The Effect of GD1a Ganglioside-Expressing Bacterial Strains on Murine Norovirus Infectivity
Yifan Zhu,
Hiroki Kawai,
Satoshi Hashiba,
Mohan Amarasiri,
Masaaki Kitajima,
Satoshi Okabe,
Daisuke Sano
Affiliations
Yifan Zhu
Department of Frontier Sciences for Advanced Environment, Graduate School of Environmental Studies, Tohoku University, Aoba 6-6-06, Aramaki, Aoba-ku, Sendai, Miyagi 980-8579, Japan
Hiroki Kawai
Division of Environmental Engineering, Faculty of Engineering, Hokkaido University, North 13 West 8, Kita-ku, Sapporo, Hokkaido 060-8628, Japan
Satoshi Hashiba
Division of Environmental Engineering, Faculty of Engineering, Hokkaido University, North 13 West 8, Kita-ku, Sapporo, Hokkaido 060-8628, Japan
Mohan Amarasiri
Department of Civil and Environmental Engineering, Graduate School of Engineering, Tohoku University, Aoba 6-6-06, Aramaki, Aoba-ku, Sendai, Miyagi 980-8579, Japan
Masaaki Kitajima
Division of Environmental Engineering, Faculty of Engineering, Hokkaido University, North 13 West 8, Kita-ku, Sapporo, Hokkaido 060-8628, Japan
Satoshi Okabe
Division of Environmental Engineering, Faculty of Engineering, Hokkaido University, North 13 West 8, Kita-ku, Sapporo, Hokkaido 060-8628, Japan
Daisuke Sano
Department of Frontier Sciences for Advanced Environment, Graduate School of Environmental Studies, Tohoku University, Aoba 6-6-06, Aramaki, Aoba-ku, Sendai, Miyagi 980-8579, Japan
In this study, we investigated the impact of GD1a-expressing bacterial strains on the infectivity of murine norovirus (MNV). Eligible bacterial strains were screened from a sewage sample using flow cytometry, and their genetic sequences of 16S rRNA were determined.
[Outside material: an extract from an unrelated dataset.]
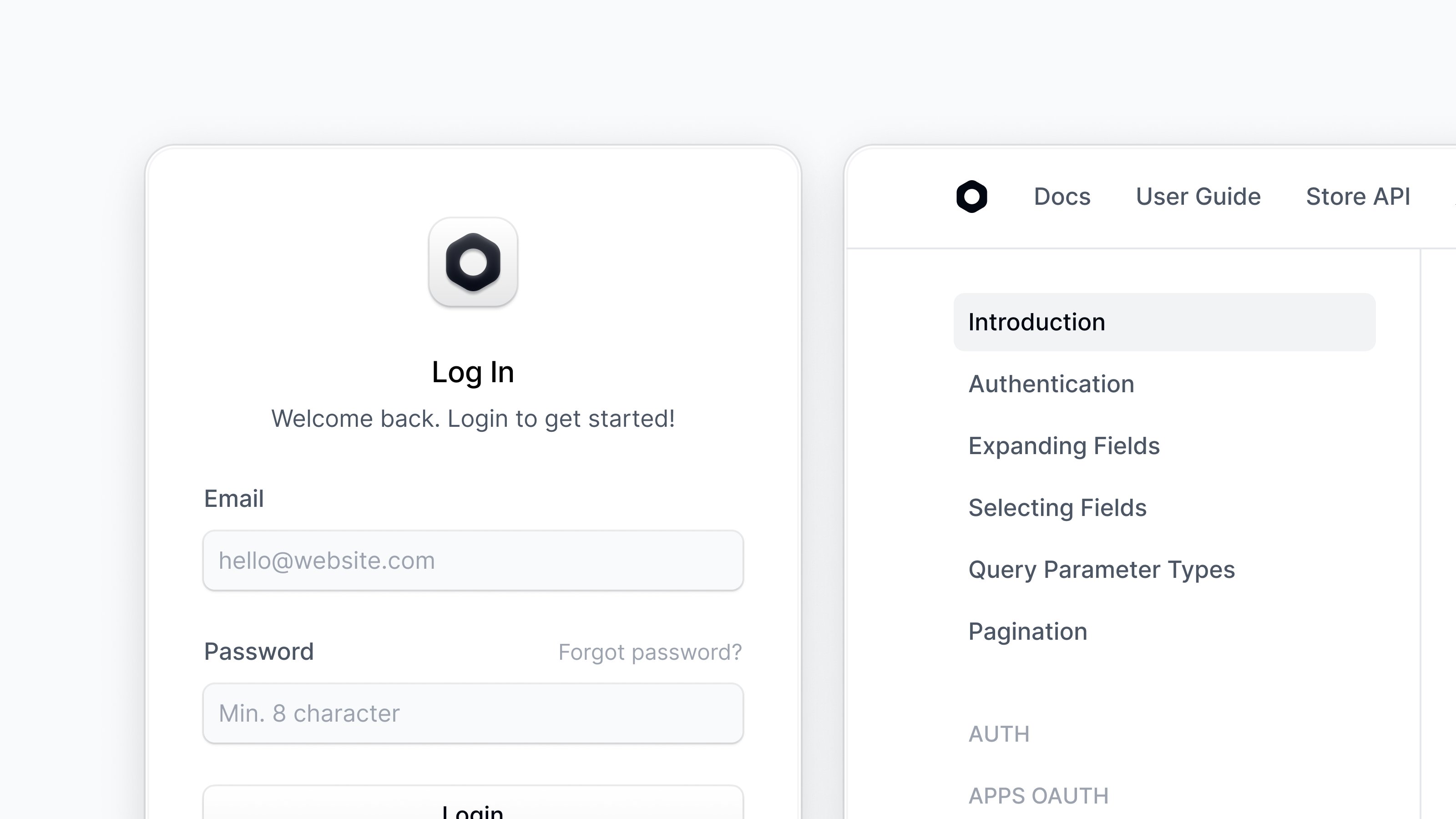Switch to the Store API nav item
This screenshot has width=1456, height=819.
tap(1358, 197)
The enzyme-linked immunosorbent assay (ELISA) was employed to analyze the binding between bacteria and MNV particles, and the plaque assay was used to assess the effects of GD1a-positive and negative strains on MNV infectivity. The result from ELISA shows that MNV particles are able to bind to both GD1a-positive and negative bacterial strains, but the binding to the GD1a-positive strain is more significant. The infectivity assay result further shows that the MNV infectious titer declined with an increasing concentration of GD1a-positive bacteria. The addition of anti-GD1a antibody in the infectivity assay led to the recovery of the MNV infectious titer, further confirming that the binding between MNV particles and bacterial GD1a ganglioside compromises MNV infectivity. Our findings highlight the role indigenous bacteria may play in the lifecycle of waterborne enteric viruses as well as the potential of exploiting them for virus transmission intervention and water safety improvement.